The tongue blade test is performed by having a patient attempt to "clamp down on” a tongue blade between the teeth with enough force that the examiner is unable to pull it out from the teeth. When the examiner twists the blade, a patient should be able to generate enough force to break or crack the blade. The test is positive if the patient cannot clench the tongue blade between the teeth or if the examiner cannot break the blade while it is held in the patient’s bite. This test is frequently used in the examination of a patient with blunt trauma to the face; if the result is positive, imaging is indicated. If the blade can be gripped by the patient and be broken by the examiner, fracture of the mandible is much less likely, and additional imaging is likely not needed. Patients with intraoral bleeding, tooth malocclusion, trismus, ecchymosis, and intraoral swelling are at higher risk for fracture.

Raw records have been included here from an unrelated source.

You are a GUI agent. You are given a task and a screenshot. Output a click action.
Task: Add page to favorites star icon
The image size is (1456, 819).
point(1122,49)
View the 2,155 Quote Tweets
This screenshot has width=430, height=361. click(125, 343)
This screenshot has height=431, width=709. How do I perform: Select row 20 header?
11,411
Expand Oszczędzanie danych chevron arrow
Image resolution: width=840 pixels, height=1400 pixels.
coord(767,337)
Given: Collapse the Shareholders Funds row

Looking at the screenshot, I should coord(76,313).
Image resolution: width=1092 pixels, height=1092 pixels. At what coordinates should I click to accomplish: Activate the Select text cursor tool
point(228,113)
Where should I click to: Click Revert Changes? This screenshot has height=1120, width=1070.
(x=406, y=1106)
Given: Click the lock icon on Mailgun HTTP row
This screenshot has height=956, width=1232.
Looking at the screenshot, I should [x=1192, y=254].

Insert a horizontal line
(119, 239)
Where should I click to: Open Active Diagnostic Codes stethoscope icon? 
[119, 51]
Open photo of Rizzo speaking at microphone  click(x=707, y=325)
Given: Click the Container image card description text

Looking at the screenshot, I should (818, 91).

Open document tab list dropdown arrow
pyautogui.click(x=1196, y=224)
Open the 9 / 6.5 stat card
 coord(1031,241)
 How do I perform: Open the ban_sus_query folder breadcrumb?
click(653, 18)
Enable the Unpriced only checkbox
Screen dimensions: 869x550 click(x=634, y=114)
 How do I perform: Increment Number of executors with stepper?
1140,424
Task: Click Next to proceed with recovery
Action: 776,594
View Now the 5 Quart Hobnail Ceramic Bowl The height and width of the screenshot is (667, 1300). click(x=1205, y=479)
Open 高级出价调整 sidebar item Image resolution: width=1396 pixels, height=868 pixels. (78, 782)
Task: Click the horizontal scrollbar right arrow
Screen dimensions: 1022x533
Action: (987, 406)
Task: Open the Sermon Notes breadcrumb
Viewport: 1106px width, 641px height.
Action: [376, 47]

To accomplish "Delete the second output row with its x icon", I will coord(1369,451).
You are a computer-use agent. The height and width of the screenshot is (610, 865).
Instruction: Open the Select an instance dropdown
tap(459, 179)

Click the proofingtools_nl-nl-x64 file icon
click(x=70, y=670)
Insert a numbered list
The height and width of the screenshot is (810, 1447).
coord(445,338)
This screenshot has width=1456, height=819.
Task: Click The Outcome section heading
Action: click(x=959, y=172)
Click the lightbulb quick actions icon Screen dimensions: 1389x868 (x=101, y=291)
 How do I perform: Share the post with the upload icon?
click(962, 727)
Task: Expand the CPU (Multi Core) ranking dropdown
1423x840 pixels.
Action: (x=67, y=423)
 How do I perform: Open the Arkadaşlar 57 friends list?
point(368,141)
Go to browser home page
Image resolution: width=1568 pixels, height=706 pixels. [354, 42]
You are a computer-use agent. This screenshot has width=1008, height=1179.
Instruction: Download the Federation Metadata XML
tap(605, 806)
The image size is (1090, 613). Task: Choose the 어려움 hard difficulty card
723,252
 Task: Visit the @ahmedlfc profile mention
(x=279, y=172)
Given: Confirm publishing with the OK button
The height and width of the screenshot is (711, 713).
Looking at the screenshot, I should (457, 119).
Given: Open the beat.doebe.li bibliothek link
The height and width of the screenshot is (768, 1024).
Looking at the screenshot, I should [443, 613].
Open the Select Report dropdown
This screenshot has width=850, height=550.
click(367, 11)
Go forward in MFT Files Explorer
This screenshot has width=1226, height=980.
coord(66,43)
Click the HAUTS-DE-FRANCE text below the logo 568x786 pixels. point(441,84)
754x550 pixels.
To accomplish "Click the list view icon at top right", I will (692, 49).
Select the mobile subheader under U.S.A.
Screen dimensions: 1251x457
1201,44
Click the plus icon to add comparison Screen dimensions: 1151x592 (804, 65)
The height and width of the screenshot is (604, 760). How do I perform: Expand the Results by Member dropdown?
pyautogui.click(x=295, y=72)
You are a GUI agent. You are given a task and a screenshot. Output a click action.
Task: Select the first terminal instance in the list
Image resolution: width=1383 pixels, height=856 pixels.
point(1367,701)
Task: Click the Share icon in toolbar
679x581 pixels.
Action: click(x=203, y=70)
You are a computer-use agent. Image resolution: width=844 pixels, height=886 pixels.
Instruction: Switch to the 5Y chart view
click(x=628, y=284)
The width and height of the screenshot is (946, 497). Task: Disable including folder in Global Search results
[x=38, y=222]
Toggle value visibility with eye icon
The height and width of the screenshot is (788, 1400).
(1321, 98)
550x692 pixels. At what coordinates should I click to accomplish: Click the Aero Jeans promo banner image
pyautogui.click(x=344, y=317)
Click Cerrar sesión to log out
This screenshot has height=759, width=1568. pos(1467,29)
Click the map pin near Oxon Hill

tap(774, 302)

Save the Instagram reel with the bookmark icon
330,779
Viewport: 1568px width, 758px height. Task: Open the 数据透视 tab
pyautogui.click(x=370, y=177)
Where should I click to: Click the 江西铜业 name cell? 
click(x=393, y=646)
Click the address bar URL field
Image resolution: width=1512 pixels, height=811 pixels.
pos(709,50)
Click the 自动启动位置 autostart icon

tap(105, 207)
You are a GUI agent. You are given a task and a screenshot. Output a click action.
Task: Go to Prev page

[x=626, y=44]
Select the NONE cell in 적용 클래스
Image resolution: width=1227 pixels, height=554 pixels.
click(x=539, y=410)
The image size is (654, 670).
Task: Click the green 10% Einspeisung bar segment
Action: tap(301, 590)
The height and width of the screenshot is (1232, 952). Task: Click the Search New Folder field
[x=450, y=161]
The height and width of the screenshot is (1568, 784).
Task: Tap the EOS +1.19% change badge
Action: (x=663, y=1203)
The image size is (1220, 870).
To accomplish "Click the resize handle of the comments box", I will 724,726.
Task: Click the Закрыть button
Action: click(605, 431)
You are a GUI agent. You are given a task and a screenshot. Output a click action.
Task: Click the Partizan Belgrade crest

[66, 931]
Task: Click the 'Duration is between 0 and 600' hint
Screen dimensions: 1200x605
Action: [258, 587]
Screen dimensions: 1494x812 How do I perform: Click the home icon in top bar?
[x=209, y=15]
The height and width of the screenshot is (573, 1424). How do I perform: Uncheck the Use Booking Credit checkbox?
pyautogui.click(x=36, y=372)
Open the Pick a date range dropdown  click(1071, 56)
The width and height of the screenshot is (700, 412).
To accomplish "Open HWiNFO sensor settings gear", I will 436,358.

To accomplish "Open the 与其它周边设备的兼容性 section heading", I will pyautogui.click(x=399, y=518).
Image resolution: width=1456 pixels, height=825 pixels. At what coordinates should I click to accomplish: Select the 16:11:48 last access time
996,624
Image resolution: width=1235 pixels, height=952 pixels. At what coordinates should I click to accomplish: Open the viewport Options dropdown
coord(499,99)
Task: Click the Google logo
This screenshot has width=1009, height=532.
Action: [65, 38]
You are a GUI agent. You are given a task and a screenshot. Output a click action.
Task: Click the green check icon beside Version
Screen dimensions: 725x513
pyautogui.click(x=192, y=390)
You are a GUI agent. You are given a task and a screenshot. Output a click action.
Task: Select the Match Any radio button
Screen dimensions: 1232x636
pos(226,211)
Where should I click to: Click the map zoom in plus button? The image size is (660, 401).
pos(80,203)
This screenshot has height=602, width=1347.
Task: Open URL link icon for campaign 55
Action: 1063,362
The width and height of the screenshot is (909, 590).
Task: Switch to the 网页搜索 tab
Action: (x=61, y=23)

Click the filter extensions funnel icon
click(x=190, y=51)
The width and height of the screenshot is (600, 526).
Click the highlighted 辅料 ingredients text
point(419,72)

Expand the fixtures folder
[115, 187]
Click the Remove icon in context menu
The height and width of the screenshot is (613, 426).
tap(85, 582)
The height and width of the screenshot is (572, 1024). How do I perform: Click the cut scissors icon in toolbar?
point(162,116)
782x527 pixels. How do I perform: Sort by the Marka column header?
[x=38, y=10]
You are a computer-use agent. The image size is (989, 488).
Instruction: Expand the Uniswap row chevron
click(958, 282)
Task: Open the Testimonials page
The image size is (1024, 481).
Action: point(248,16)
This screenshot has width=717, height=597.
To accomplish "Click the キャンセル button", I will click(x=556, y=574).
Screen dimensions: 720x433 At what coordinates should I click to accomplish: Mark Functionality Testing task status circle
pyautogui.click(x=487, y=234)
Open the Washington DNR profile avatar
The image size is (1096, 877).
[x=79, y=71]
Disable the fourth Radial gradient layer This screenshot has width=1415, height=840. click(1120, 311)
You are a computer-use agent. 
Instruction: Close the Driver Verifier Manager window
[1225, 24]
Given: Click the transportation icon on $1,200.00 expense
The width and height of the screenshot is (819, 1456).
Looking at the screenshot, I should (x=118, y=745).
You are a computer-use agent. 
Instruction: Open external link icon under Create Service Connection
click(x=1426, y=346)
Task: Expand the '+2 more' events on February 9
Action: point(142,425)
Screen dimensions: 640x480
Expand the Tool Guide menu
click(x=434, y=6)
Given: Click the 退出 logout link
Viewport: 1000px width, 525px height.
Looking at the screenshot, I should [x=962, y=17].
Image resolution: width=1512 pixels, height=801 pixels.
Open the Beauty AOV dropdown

Why are the other choices wrong?

  • When the interdental incisor distance at maximal mouth opening is less than 4 cm, there is a higher likelihood of mandibular trauma. Imaging would be more likely to reveal fracture in these cases.
  • The presence of a sublingual hematoma is very rare, but when a patient has one, it is suggestive of mandibular fracture. The physician should be highly suspicious for fracture when sublingual hematoma is discovered.
  • Deviation of the chin toward the side of the face that is painful and swollen can indicate mandibular condyle fracture or unilateral dislocation. Dislocation is much more likely to occur as a result of yawning or extreme mouth opening, however, and is rare in trauma. Fracture is more likely in cases of trauma.

REFERENCES

  • Mayersak RJ. Facial trauma. In: Walls RM, Hockberger RS, Gausche-Hill M, et al, eds. Rosen's Emergency Medicine: Concepts and Clinical Practice. Vol 1. 9th ed. Elsevier; 2018:330-344.
  • Caputo ND. Maxillofacial injuries. In: Wolfson AB, Cloutier RL, Hendey GW, Ling LJ, Rosen CL, Schaider JJ, eds. Harwood-Nuss’ Clinical Practice of Emergency Medicine. 7th ed. Wolters Kluwer; 2021:161-170,
  • Caputo ND, Raja A, Shields C, Menke N. Re-evaluating the diagnostic accuracy of the tongue blade test: still useful as a screening tool for mandibular fractures? J Emerg Med. 2013 Jul;45(1):8-12.